TRAPSHOOTING HALL OF FAME

Fred Kimble

Inducted in 1969
Born: 13-Oct-1846
Died: 19-Aug-1940
Age: 93
State: IL

Fred Kimble, inventor of the choke-bore shotgun in 1868, was born in Knoxville, IL in 1846 and still was an active member of the Union Pacific Gun Club when he was 90 years old.

Mr. Kimble’s invention, which revolutionized shotgun shooting, was prompted by veteran market hunters who were jealous of the straight-pointing younger man’s marksmanship. They would taunt the 130-pound, 22-year-old any way they could, one day lining up on both sides of Kimble and shooting at every duck that came within a mile of his blind. At night Kimble would lie awake thinking of ways to outsmart his tormentors. He explained the greatest of firearms inventions to Jimmy Robinson years ago in his Los Angeles apartment:

"I started experimenting in the gun shop of Charlie Stock in Peoria. At first I used musket barrels, left over from the Civil War, as they were heavy and would stand a lot of boring. Then I procured regulation gun barrels to bore after I had obtained results by repeatedly boring and calipering. After I had finished boring the 6-bore, I found I had a gun up to 80 yards. I used six drams of coarse grain powder and No. 3 shot, 1½ ounces. This gun would shoot through an inch board at 40 yards. The velocity up to 40 yards was very great; at 60 yards it slowed down to one half and at 80 yards it had slowed down to another half." The first gun he bored like this put the entire charge of shot in a 24-inch circle at 40 yards.

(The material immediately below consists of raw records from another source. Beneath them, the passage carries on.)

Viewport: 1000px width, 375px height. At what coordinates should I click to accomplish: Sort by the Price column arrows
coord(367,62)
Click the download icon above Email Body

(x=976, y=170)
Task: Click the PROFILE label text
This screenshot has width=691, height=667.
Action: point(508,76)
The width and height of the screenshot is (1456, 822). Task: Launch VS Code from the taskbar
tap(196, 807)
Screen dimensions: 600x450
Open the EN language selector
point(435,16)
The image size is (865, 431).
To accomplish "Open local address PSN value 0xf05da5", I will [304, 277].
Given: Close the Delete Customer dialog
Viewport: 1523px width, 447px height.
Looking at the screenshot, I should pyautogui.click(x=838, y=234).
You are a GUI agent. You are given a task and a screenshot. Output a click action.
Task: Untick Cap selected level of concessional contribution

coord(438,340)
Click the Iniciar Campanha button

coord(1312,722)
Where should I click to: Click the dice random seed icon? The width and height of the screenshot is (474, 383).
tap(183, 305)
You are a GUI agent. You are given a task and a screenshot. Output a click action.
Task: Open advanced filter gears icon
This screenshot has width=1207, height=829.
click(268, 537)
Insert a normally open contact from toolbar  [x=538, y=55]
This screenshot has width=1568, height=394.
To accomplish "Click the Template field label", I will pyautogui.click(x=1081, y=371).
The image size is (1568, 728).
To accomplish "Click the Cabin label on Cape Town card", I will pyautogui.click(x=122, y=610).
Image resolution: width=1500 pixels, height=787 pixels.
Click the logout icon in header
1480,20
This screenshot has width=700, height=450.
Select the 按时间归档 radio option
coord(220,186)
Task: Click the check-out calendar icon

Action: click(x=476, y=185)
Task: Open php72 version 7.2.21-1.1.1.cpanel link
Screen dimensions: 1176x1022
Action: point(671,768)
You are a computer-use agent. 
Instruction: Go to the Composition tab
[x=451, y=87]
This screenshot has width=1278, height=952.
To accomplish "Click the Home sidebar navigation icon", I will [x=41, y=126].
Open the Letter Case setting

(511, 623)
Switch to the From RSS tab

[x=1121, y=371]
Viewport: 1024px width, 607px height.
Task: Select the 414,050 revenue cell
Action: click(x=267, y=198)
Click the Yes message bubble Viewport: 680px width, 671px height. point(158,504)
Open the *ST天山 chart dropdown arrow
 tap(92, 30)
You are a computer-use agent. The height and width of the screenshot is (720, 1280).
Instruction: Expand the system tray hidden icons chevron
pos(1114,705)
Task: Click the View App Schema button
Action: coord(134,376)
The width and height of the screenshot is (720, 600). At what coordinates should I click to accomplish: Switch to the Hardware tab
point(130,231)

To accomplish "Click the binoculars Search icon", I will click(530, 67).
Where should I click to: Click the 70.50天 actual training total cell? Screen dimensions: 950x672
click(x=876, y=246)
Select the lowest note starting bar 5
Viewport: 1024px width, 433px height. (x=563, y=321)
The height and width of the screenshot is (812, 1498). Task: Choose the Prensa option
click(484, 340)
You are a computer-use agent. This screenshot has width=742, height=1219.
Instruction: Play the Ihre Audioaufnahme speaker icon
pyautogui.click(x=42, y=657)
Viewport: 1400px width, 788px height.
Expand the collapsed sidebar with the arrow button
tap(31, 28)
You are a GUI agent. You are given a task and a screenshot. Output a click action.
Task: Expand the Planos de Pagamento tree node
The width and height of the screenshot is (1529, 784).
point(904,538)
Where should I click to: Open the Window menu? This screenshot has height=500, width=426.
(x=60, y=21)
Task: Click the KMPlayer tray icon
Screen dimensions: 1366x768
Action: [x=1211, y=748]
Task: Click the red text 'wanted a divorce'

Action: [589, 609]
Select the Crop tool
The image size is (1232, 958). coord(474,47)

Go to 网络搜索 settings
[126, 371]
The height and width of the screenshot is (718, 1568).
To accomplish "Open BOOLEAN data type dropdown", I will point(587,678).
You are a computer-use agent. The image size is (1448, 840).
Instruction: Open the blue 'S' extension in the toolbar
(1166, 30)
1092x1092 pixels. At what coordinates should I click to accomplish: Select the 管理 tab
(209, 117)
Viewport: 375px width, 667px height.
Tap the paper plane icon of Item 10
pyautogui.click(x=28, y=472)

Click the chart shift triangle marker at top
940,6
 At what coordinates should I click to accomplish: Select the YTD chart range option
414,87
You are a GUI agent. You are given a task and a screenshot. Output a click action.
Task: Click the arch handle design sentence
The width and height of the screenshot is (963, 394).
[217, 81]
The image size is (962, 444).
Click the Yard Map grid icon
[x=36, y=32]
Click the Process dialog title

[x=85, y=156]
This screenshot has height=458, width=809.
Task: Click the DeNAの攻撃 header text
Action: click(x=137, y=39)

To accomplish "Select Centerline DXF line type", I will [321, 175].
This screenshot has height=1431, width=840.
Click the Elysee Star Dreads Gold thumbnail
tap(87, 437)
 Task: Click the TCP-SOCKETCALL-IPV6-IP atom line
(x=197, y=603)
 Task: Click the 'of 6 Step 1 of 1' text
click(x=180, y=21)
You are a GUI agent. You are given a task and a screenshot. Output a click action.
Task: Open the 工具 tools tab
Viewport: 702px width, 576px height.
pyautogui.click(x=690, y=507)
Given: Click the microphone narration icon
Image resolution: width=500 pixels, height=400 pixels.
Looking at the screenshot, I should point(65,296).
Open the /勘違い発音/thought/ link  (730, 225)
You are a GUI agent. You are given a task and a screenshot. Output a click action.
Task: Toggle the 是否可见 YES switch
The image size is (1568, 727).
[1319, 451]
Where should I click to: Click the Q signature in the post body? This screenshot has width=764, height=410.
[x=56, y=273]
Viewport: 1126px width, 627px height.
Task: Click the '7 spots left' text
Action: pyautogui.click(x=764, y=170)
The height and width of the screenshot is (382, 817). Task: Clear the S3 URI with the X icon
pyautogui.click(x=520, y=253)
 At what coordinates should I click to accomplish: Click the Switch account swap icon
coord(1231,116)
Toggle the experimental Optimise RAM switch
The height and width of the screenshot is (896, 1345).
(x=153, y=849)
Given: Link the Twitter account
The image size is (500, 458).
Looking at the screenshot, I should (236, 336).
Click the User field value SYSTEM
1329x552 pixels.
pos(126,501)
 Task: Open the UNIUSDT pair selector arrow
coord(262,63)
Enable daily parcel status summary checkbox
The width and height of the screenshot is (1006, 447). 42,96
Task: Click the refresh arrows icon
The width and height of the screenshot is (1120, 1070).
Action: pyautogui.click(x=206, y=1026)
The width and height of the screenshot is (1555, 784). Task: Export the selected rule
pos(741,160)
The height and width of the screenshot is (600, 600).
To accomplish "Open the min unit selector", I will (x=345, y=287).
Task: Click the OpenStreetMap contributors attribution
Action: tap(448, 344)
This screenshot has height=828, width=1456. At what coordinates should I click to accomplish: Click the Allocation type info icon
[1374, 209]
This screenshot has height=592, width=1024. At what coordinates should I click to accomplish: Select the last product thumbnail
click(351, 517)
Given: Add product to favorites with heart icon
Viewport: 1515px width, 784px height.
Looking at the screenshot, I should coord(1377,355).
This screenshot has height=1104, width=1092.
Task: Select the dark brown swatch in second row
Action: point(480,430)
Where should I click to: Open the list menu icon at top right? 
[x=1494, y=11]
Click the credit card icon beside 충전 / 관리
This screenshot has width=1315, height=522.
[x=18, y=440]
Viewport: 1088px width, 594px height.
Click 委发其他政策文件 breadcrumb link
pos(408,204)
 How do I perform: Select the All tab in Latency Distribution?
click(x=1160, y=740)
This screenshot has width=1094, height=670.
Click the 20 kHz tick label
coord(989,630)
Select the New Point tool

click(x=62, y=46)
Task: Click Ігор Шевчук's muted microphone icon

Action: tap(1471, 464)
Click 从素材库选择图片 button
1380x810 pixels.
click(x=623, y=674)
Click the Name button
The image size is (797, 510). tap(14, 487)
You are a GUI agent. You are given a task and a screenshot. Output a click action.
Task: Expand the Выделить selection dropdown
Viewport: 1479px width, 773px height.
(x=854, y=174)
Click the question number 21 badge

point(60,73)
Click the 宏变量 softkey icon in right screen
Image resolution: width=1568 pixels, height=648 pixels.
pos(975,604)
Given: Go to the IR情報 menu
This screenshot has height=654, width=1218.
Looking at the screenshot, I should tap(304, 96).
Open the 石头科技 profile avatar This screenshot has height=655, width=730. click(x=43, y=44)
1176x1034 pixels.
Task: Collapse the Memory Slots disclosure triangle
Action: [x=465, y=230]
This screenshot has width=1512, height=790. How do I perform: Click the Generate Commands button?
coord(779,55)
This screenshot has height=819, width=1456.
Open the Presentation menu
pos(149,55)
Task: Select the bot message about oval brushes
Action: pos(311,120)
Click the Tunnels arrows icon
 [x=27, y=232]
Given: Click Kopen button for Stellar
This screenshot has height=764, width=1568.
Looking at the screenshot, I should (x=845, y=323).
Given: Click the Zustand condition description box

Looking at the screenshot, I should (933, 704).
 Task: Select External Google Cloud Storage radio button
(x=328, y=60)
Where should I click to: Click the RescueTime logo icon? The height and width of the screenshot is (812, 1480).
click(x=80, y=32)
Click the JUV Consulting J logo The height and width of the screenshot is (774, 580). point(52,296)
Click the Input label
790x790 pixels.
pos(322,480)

Being satisfied that his gun could outfire any other in the country, Kimble started trimming the market hunters and also began his climb as an outstanding live-pigeon, glass-ball and clay-target shooter.

He visited his first live-pigeon shoot in 1872, the Illinois State championship. Using a 9-gauge, choke-bore muzzle loader (breech loaders were the favorites in those days), he tied with Capt. A. H. Bogardus. After three shootoff rounds at five birds each time, they still were tied with 15 straight. They divided the money and were declared co-champions. Kimble won the State medal and the Dead Shot trophy at the shoot. The next year Kimble won the state championship, state high average, state and Dead Shot medals.

At the Iowa State Shoot in 1880, Kimble broke 135 straight clays, hit 36 straight live pigeons and scored 53x55 on glass balls, giving him the high-over-all with a score of 224x226. That same year he shot at Peoria, Minneapolis, St. Paul and Winona, MN and broke 735 straight glass balls in 13 days.

In 1884 Kimble invented the first composition target under the trade name of "Peoria Blackbird." It was a combination of coal tar, pitch and other ingredients. Kimble was also talented in other fields. At the age of six he was a child prodigy on the violin, appearing on stage in a San Francisco theater at a weekly wage. In later years he painted hundreds of outdoor pictures and invented the mallard duck call. He also at one time was the world record checker player.

Kimble died in 1941 at the age of 95.